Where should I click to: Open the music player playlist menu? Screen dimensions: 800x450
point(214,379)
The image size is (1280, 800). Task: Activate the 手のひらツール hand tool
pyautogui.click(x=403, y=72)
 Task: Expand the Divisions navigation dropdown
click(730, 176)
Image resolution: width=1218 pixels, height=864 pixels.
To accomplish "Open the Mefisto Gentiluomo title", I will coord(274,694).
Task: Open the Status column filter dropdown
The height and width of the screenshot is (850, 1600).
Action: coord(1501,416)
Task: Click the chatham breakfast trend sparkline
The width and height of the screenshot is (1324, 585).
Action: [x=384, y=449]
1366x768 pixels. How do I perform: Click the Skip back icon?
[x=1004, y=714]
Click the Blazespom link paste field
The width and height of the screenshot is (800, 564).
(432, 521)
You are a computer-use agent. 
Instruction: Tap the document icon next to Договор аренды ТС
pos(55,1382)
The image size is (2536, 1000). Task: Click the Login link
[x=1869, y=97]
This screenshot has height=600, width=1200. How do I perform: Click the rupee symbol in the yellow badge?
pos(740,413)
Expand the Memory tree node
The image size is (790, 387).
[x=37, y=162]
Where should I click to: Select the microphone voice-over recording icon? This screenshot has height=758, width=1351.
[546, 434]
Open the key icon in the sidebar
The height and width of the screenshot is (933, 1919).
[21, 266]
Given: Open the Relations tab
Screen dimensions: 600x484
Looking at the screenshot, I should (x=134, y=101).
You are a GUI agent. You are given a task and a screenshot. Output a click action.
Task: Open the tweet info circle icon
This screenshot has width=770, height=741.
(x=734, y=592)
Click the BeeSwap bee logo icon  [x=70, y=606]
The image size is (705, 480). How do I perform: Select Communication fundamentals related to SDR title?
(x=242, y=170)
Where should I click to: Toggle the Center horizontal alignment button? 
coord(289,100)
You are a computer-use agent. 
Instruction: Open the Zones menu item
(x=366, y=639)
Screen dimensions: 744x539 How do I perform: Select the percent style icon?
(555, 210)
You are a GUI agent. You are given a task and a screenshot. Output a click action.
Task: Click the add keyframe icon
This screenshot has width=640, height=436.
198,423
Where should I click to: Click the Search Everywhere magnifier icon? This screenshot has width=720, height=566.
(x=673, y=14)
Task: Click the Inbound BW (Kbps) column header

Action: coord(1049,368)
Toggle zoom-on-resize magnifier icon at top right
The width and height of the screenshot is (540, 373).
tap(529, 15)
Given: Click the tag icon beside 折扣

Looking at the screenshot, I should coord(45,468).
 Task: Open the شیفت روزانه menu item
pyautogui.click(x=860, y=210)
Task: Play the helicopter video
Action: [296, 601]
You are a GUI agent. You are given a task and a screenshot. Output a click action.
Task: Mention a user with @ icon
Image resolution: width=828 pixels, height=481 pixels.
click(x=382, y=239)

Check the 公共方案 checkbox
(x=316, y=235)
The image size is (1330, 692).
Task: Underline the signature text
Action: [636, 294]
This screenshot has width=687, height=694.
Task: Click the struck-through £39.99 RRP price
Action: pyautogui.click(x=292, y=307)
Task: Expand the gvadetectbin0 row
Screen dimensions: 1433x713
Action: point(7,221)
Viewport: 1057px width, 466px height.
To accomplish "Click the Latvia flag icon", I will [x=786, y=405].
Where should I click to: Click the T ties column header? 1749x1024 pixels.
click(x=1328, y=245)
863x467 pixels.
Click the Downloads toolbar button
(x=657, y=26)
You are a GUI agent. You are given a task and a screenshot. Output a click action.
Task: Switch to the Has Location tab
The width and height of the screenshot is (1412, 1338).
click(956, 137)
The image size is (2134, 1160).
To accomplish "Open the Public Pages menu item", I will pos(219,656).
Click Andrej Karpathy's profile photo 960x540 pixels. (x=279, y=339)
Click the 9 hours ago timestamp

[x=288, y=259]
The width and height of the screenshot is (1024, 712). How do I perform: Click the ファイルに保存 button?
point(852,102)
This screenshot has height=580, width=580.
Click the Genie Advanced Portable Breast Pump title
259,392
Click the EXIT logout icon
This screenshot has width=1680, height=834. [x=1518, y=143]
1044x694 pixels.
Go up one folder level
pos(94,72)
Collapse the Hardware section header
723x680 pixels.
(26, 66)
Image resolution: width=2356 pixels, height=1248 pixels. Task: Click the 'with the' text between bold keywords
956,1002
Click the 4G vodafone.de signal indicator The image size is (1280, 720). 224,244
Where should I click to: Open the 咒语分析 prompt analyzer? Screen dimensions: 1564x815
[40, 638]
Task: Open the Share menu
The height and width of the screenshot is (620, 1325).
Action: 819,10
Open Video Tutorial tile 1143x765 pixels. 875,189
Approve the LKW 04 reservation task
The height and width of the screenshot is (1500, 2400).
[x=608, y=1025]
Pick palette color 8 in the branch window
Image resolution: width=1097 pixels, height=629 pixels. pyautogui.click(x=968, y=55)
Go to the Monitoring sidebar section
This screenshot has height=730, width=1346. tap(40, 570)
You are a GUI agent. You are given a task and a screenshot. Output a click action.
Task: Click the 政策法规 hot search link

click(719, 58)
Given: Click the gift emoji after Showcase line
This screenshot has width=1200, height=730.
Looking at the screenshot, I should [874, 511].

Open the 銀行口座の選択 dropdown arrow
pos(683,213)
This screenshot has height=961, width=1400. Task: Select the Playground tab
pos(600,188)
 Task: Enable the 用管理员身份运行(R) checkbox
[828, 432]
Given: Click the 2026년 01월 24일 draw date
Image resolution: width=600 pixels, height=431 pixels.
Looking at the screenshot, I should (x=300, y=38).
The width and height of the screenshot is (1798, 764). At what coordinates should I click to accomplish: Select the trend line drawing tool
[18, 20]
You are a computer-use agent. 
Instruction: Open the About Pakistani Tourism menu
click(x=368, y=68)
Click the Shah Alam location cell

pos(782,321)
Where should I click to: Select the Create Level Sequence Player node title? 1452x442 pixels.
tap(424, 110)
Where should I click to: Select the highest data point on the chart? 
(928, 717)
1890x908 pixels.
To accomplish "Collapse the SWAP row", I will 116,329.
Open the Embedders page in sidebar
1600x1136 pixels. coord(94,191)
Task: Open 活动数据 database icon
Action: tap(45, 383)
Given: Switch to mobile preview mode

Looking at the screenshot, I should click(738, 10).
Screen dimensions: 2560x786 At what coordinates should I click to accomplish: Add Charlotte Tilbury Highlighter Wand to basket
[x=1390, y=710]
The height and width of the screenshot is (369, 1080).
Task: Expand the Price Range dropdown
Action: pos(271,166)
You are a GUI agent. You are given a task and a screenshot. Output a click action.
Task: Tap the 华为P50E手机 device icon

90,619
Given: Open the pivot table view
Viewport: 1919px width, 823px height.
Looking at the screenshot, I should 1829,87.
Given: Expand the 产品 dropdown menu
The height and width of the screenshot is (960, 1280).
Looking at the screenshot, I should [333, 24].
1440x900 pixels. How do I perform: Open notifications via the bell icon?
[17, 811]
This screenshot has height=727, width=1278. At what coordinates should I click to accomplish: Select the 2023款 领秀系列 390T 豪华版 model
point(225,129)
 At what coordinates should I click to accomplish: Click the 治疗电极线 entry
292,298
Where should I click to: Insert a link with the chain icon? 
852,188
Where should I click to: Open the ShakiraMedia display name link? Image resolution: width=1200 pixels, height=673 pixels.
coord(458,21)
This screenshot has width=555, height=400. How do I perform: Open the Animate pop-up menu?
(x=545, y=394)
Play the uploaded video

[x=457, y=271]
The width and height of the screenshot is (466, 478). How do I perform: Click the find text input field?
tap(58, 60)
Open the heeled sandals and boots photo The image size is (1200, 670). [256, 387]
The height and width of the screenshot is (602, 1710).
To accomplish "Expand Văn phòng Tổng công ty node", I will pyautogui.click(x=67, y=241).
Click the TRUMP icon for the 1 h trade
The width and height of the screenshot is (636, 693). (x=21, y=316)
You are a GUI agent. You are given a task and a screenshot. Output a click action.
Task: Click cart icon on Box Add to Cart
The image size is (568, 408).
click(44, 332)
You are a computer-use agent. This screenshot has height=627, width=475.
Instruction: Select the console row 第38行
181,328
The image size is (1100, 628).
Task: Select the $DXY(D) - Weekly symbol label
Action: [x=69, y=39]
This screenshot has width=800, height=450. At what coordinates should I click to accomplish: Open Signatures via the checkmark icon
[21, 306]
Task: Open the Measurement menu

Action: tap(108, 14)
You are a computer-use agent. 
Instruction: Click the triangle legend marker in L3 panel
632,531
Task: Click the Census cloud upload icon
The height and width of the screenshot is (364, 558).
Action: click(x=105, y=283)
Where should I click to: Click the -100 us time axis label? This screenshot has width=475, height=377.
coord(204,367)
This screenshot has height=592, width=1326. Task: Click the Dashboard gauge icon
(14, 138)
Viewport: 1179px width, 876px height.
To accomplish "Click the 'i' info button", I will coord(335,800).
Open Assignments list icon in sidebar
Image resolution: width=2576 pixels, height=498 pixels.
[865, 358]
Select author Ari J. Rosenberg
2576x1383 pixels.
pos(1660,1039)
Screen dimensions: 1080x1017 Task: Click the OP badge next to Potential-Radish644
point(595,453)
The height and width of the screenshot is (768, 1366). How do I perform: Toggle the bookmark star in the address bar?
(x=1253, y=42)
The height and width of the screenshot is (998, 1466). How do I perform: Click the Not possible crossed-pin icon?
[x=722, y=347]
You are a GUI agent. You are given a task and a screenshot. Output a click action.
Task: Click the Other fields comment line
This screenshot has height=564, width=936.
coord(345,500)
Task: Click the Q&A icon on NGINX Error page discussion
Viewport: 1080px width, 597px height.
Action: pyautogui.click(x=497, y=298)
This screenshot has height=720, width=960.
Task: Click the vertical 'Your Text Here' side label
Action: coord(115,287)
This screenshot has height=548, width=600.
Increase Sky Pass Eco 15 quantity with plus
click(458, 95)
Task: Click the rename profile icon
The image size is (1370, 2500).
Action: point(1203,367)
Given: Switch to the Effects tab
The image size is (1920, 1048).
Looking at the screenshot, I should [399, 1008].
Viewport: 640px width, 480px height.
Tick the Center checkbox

_ _ _ _

> _ABOUT THIS TASK_
Check the listing above for lines containing the string "photo", and copy each one.

> _EXPECTED ANSWER_
Click Andrej Karpathy's profile photo 960x540 pixels. (x=279, y=339)
Open the heeled sandals and boots photo The image size is (1200, 670). [256, 387]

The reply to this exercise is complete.